▶ **YOUR GOAL**: From the line containing "The height and" through the last line of the records below, output every line exactly as it appears, but leave out the pictures.

--------------------------------------------------

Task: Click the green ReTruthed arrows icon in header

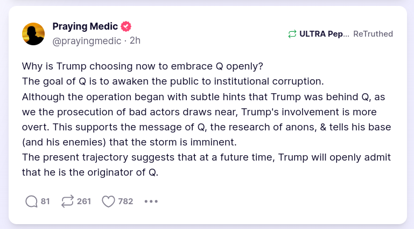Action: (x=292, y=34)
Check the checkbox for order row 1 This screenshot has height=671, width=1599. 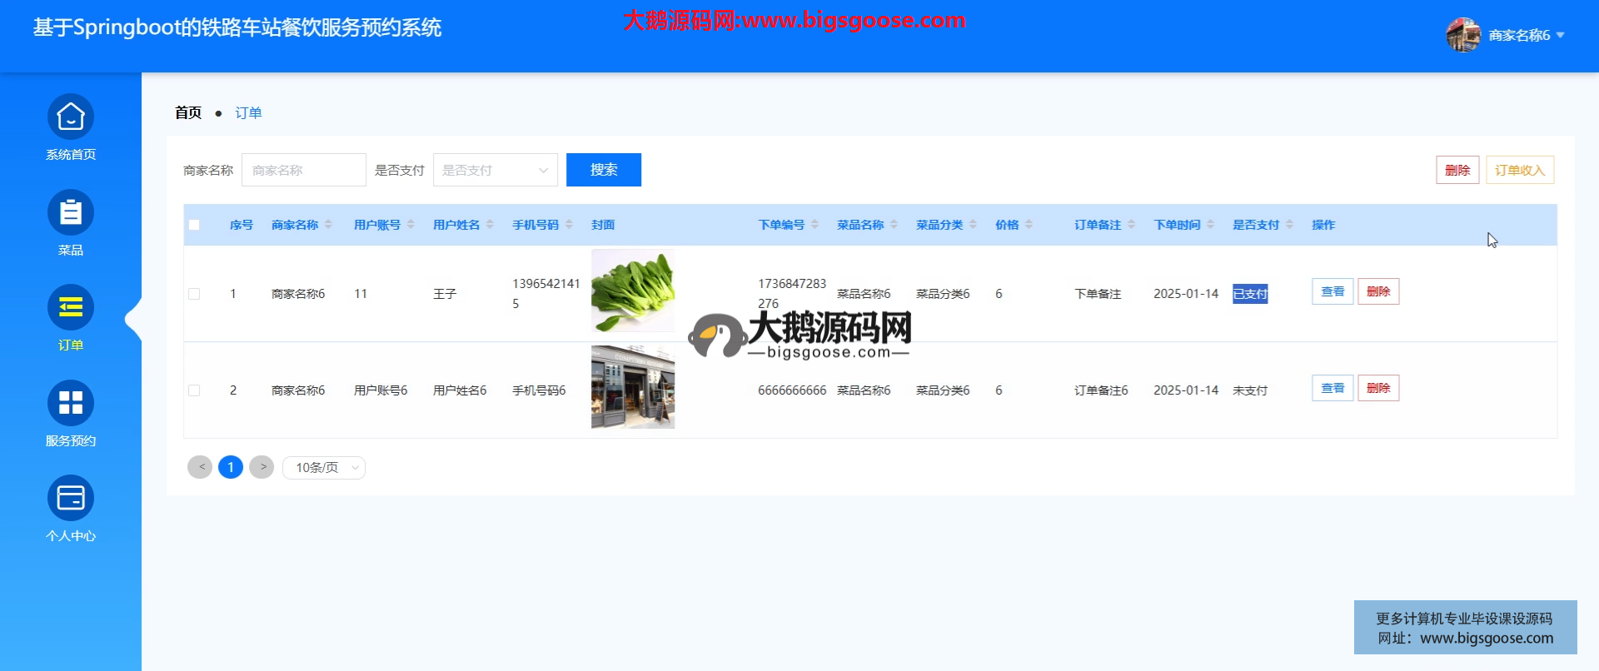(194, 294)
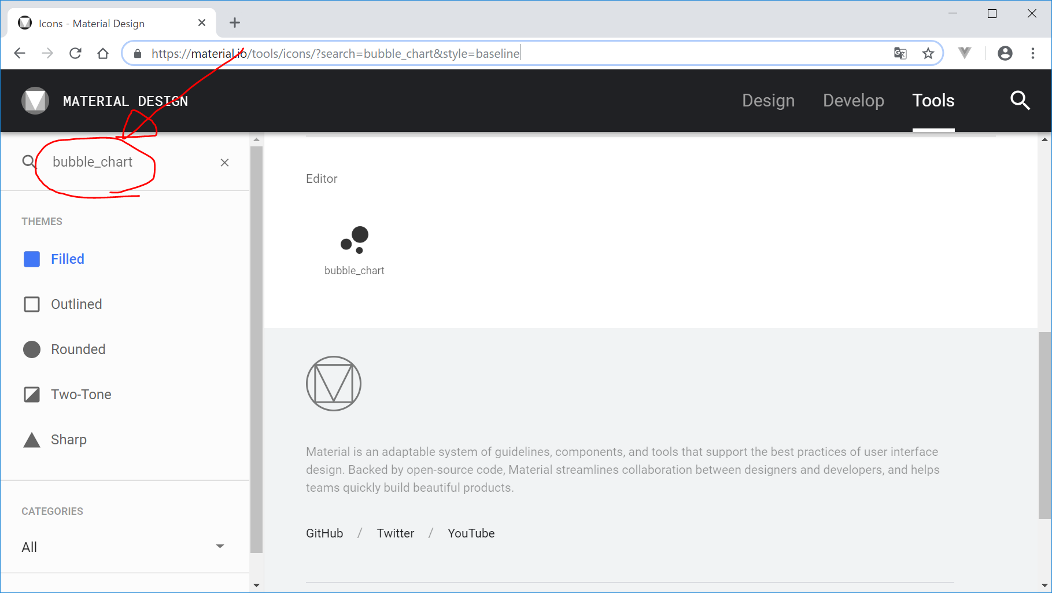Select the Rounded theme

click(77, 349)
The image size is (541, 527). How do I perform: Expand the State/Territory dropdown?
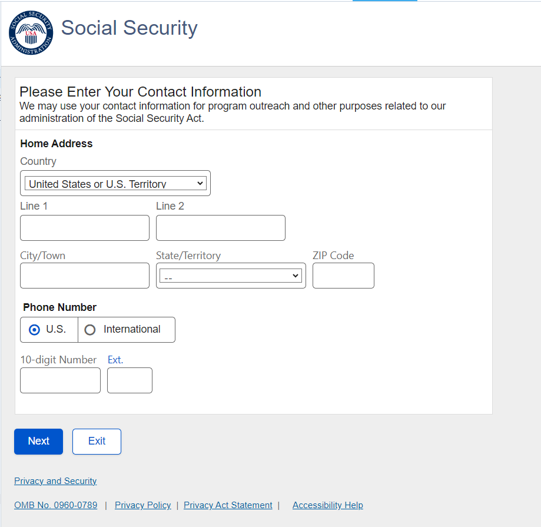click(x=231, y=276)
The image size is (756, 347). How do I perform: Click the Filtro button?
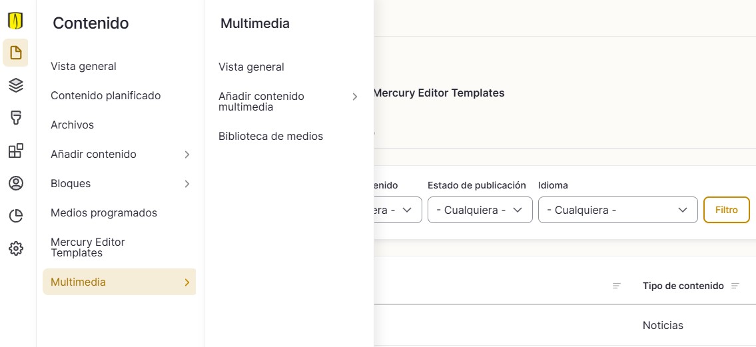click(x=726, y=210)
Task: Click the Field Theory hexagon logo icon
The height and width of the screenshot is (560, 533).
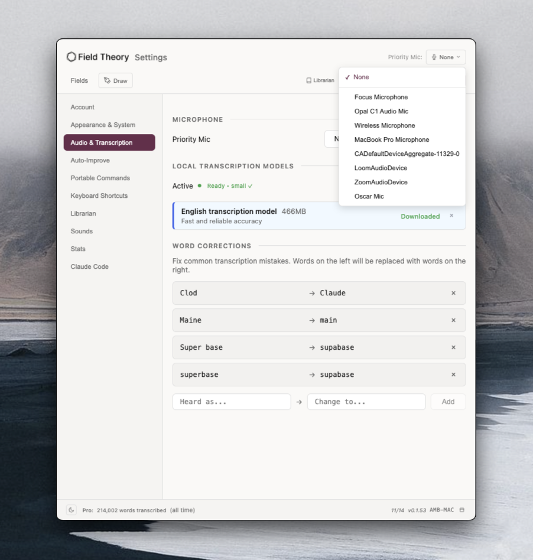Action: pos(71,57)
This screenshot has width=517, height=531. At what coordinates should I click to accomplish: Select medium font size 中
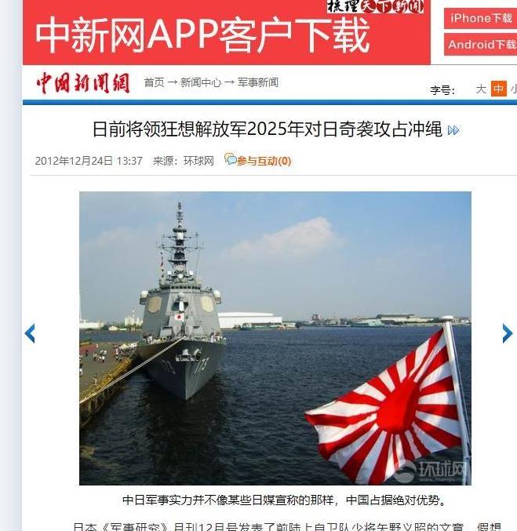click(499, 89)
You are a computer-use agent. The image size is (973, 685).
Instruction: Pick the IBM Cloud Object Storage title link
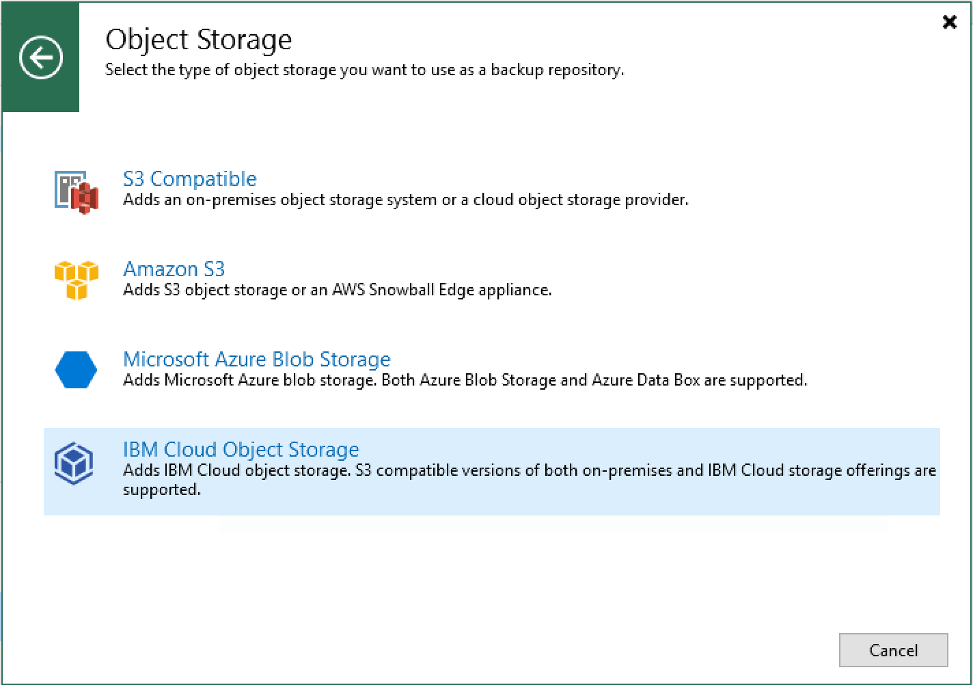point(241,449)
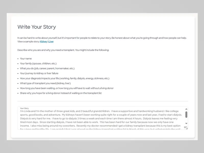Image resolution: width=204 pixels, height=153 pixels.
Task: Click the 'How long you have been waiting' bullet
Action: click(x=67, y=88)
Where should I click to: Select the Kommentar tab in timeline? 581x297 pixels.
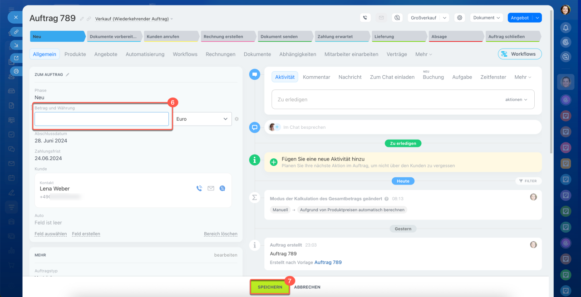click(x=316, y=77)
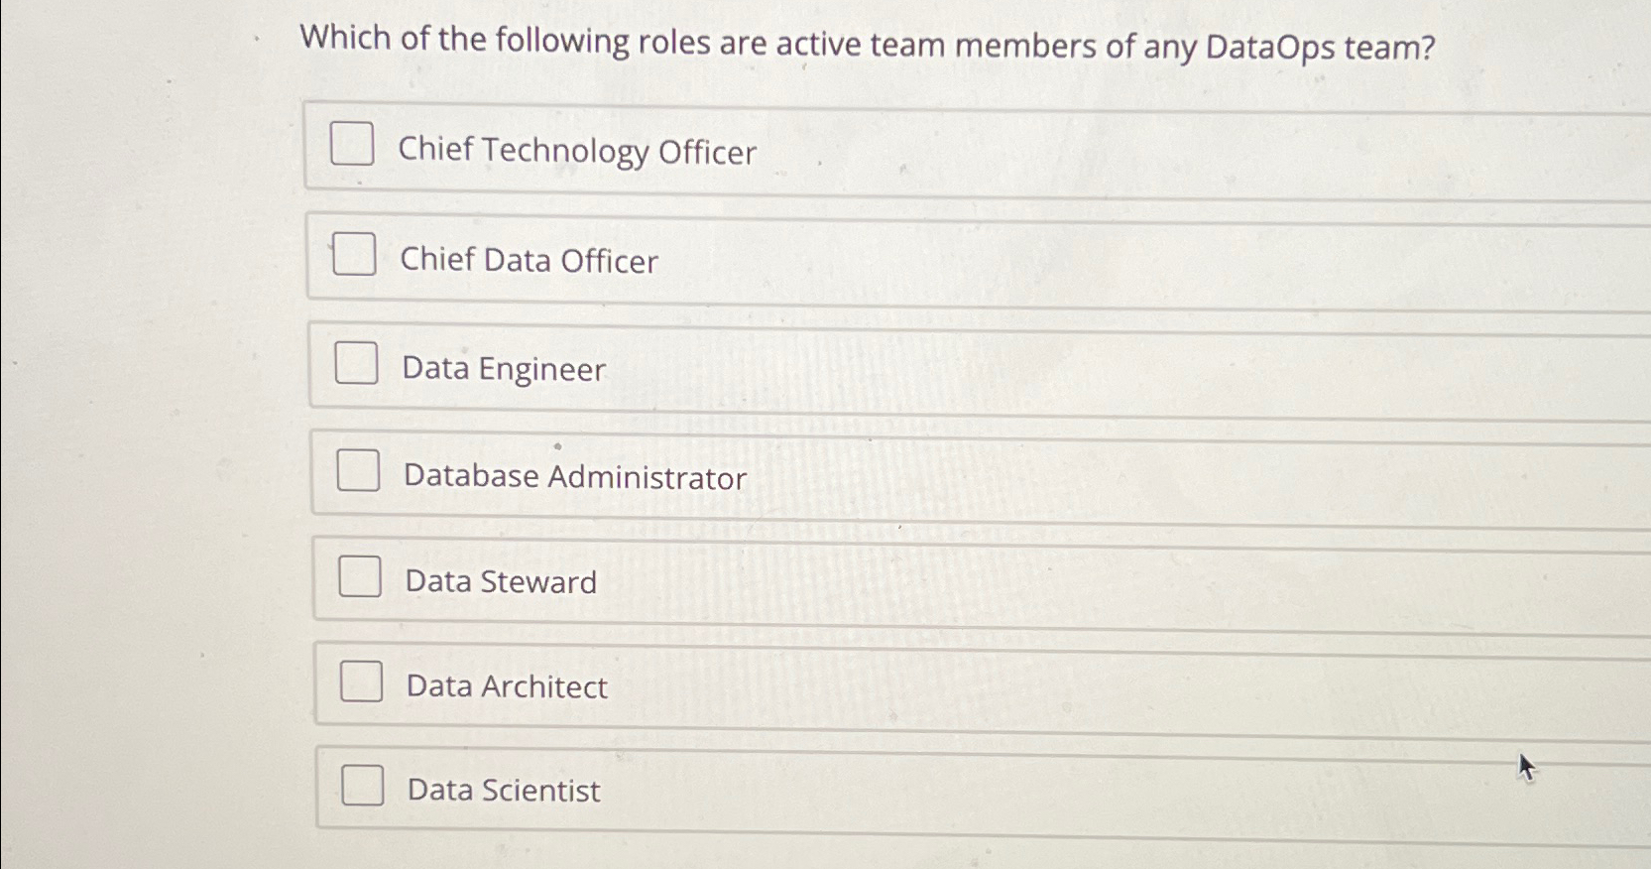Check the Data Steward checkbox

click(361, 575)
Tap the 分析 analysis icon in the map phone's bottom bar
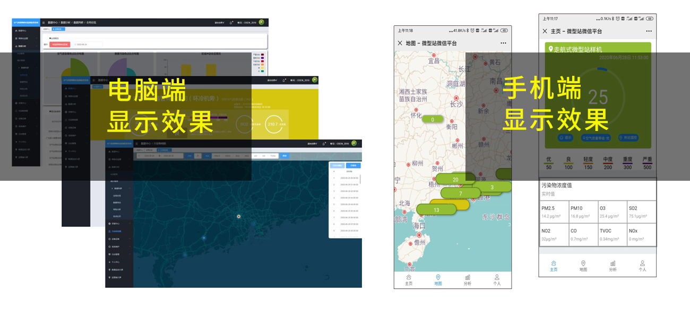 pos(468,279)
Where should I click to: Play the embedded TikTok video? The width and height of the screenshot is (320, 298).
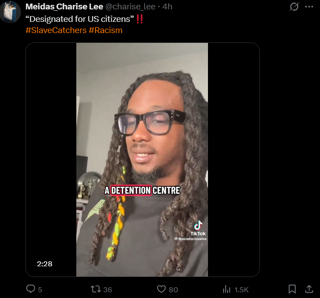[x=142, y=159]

--------------------------------------------------

▶ **EXPECTED OUTPUT**:
The height and width of the screenshot is (560, 533).
Action: pos(71,57)
This screenshot has width=517, height=531. At what coordinates should I click to accomplish: Select medium font size 中
click(499, 89)
You are a computer-use agent. The image size is (973, 685).
Instruction: Pick the IBM Cloud Object Storage title link
point(241,449)
Image resolution: width=204 pixels, height=153 pixels.
Task: Click the 'How long you have been waiting' bullet
Action: click(x=67, y=88)
Where should I click to: Select the Kommentar tab in timeline? 581x297 pixels.
click(x=316, y=77)
Check the Data Steward checkbox

click(361, 575)
Tap the 分析 analysis icon in the map phone's bottom bar
 pos(468,279)
Where should I click to: Play the embedded TikTok video? The width and height of the screenshot is (320, 298).
[x=142, y=159]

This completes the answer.